Самое страшное впечатление производили раковые больные. Один из них — скелет, обтянутый сизой кожей, — начинал кричать, как только кончалось действие морфия. Он был при мне актирован, то есть освобожден от наказания в связи с тяжелой болезнью, актируют только безнадежных больных по принципу «Умри в любой дыре, но не у нас во дворе», для лучшей статистики смертей в системе МВД. Как сказал врач, жить ему оставалось меньше месяца. Другого больного всего полмесяца назад выписали как здорового, а он, хватаясь за кровати, когда его выволакивали контролеры, кричал: «Бляди, что вы делаете, у меня рак, я умираю от рака!» Вскоре он снова попал к нам, и аутопсия подтвердила, что у него рак. Он был в ссоре со всеми, блатные ненавидели его за то, что у него лежал в тумбочке кусок увядшего сала, которое он сам не мог есть, но никому не давал, а на меня он окрысился, когда я сказал, что он со временем выздоровеет: попытка умалить его болезнь привела его в ярость.
Он был полковник авиации в отставке и сел на три года за «хулиганство»: когда от него ушла жена, топором порубил нею мебель у себя в комнате.
Кроме полковника, у нас был «сын полковника». За годы заключения, особенно на этапах, я повидал немало «сыновей» полковников, прокуроров, генералов, адмиралов, секретарей обкомов и других высокопоставленных лиц, а если уж какой-нибудь бродяга никак не мог выдать себя за «сына полковника», то говорил, что на воле сам был майором. Но Коля Устинов, судя по всем его замашкам, был не с «улицы». Из своих пятидесяти лет просидел он в общей сложности более половины, в основном за кражи, сохранив необычайную веселость духа. «Я иногда тосковал на воле по лагерю, — рассказывал он, — хотелось снова в эту жизнь окунуться, побазарить на этом языке». Нет места пересказывать его многочисленные истории, половину которых он привирал, — печальный недостаток, роднящий его с генералом Иволгиным, который рассказывал князю Мышкину, что похоронил свою ногу на Ваганьковском кладбище и поставил надгробие с надписью «Покойся, милый прах, до радостного утра».[1] Но его приговор по последнему делу я сам читал: пьяный, он забрел в Польшу, зашел в расположение советской воинской части, вытащил на кухне из котла все суповое мясо и съел его, распив бутылку водки с поваром, — получил он три года за «нелегальный переход границы». Каждый день один-два раза с ним случался эпилептический припадок, эпилептика провоцирует резкий крик, стук, выстрел, не говоря уже о том, что припадок одного сразу же вызывает припадок другого. В сталинские годы, чтобы не возиться с заключенными эпилептиками поодиночке, кто-то додумался собрать всех в один лагерь: Устинов до сих пор с ужасом вспоминает этот припадочный лагерь.

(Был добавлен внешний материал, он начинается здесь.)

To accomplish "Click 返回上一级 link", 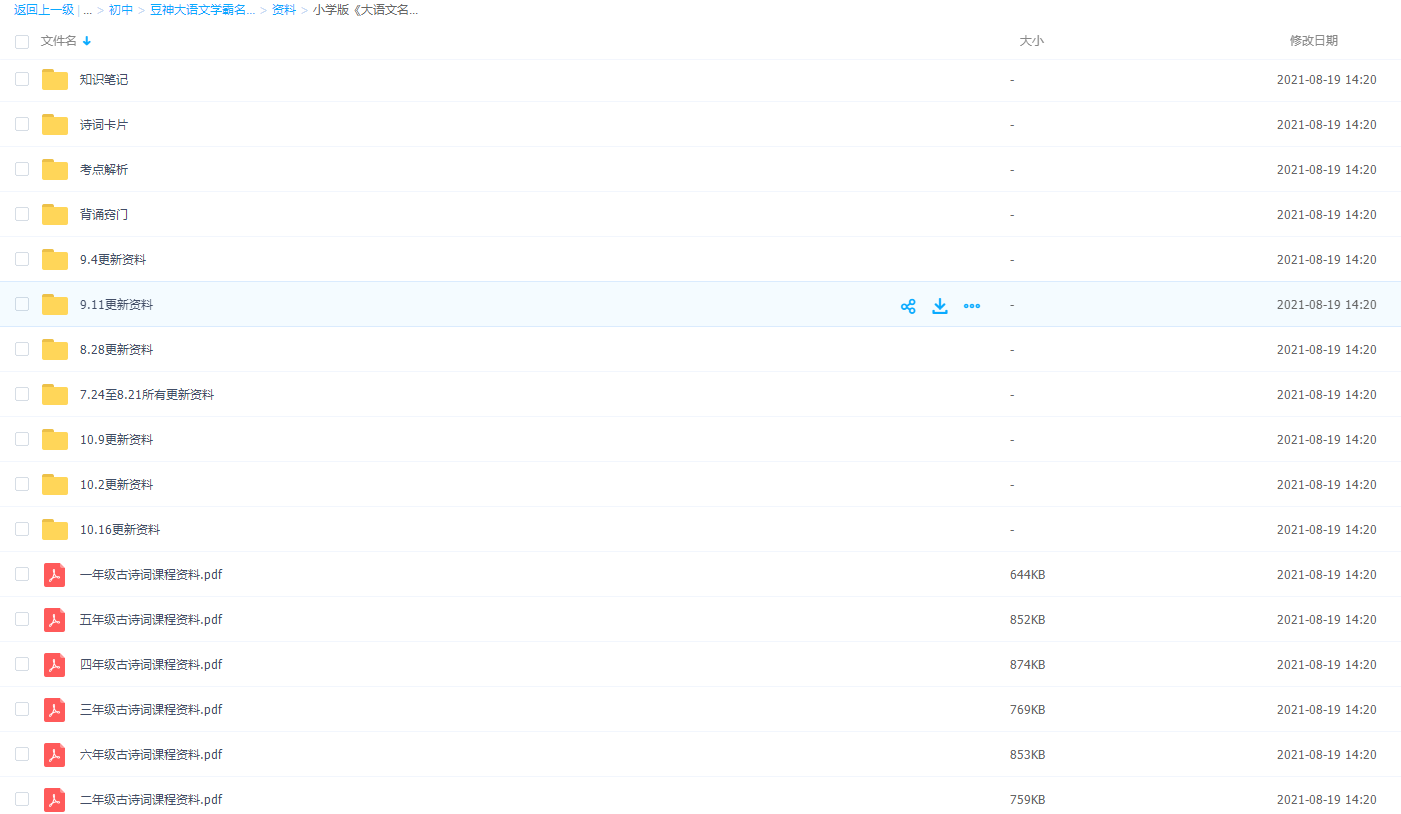I will point(44,10).
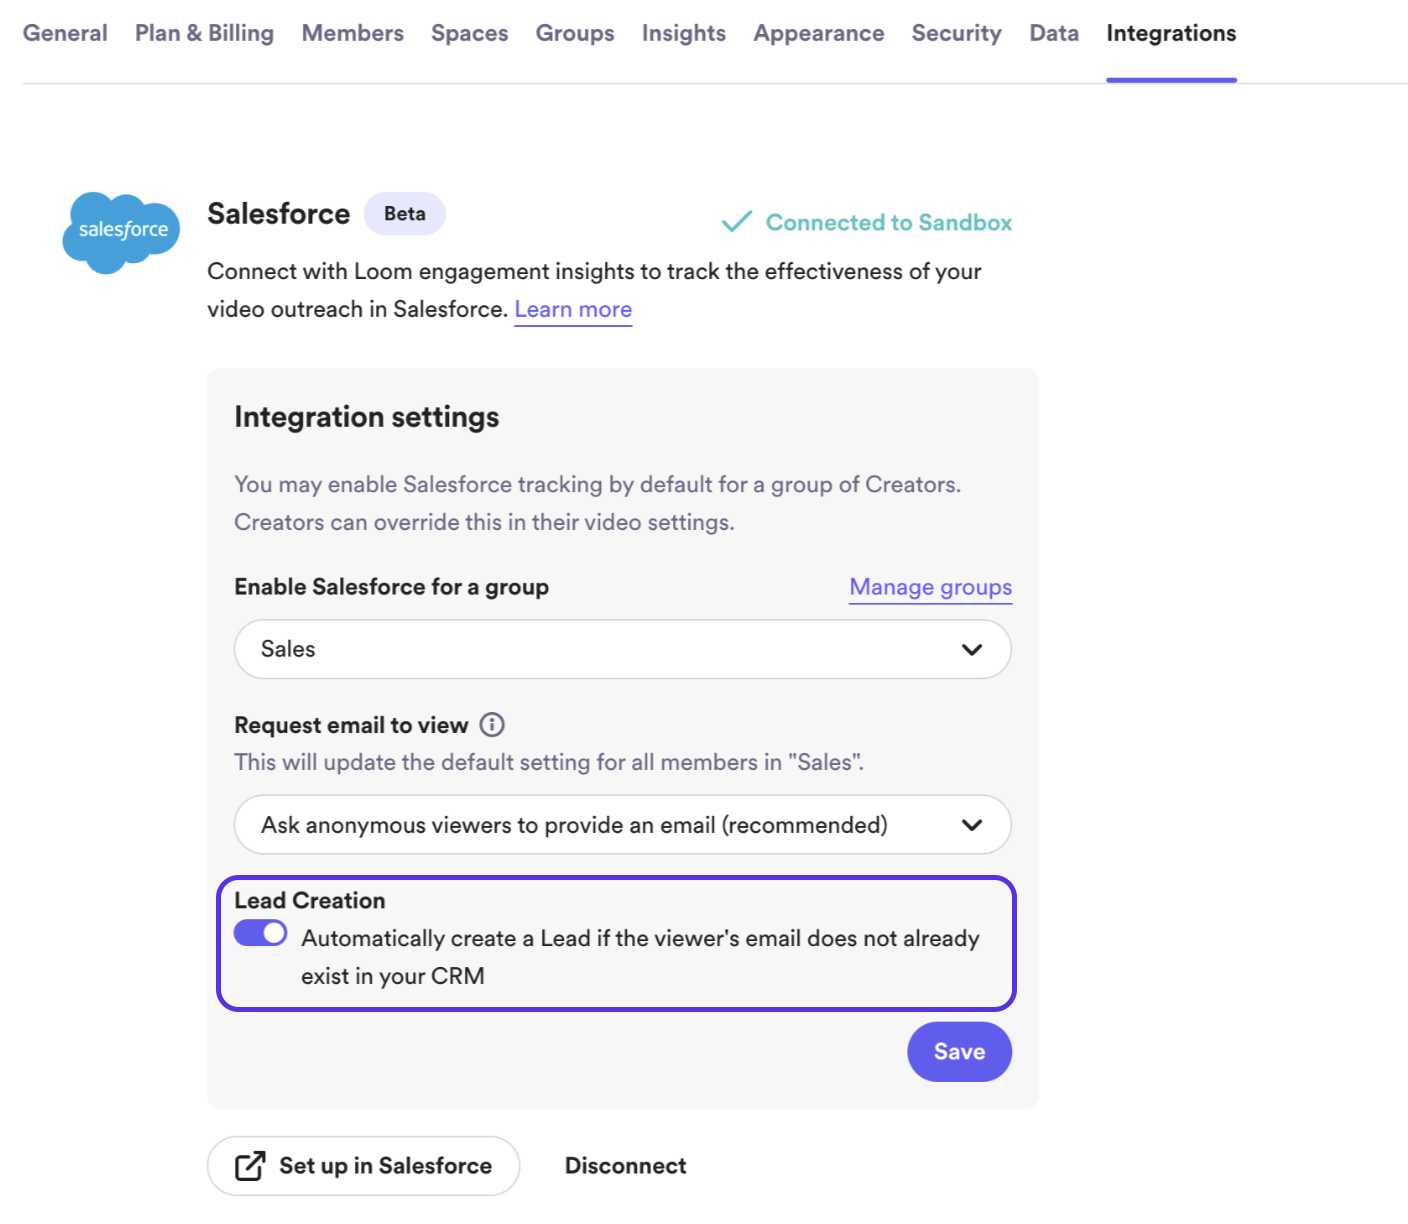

Однажды у него начались особенно сильные припадки, несколько человек наваливались на него, укладывали в кровать, отгороженную доской, — и так семь раз, пока он совершенно не обессилел. «Знаешь, из-за чего меня било, — сказал он тихо, подсев на второй день ко мне, — из-за тебя. Меня с утра вызывали к оперу, был еще один из УВД и один в штатском из КГБ». Устинов сказал в палате, что знает меня две недели, но доверился бы мне скорее, чем многим, кого знает годами. А ему доверился КГБ и предложил эпилептику следить за паралитиком: вы-де хоть и просидели четверть века за разные небольшие проступки, человек наш, советский, а этот — опасный идеологический диверсант и несправедливо хочет отделаться тремя годами. Перед этим врач водил меня, еле держащегося на ногах, к лагерному оперу, толстомордому калмыку, чтобы тот прикинул, кого для меня вербовать.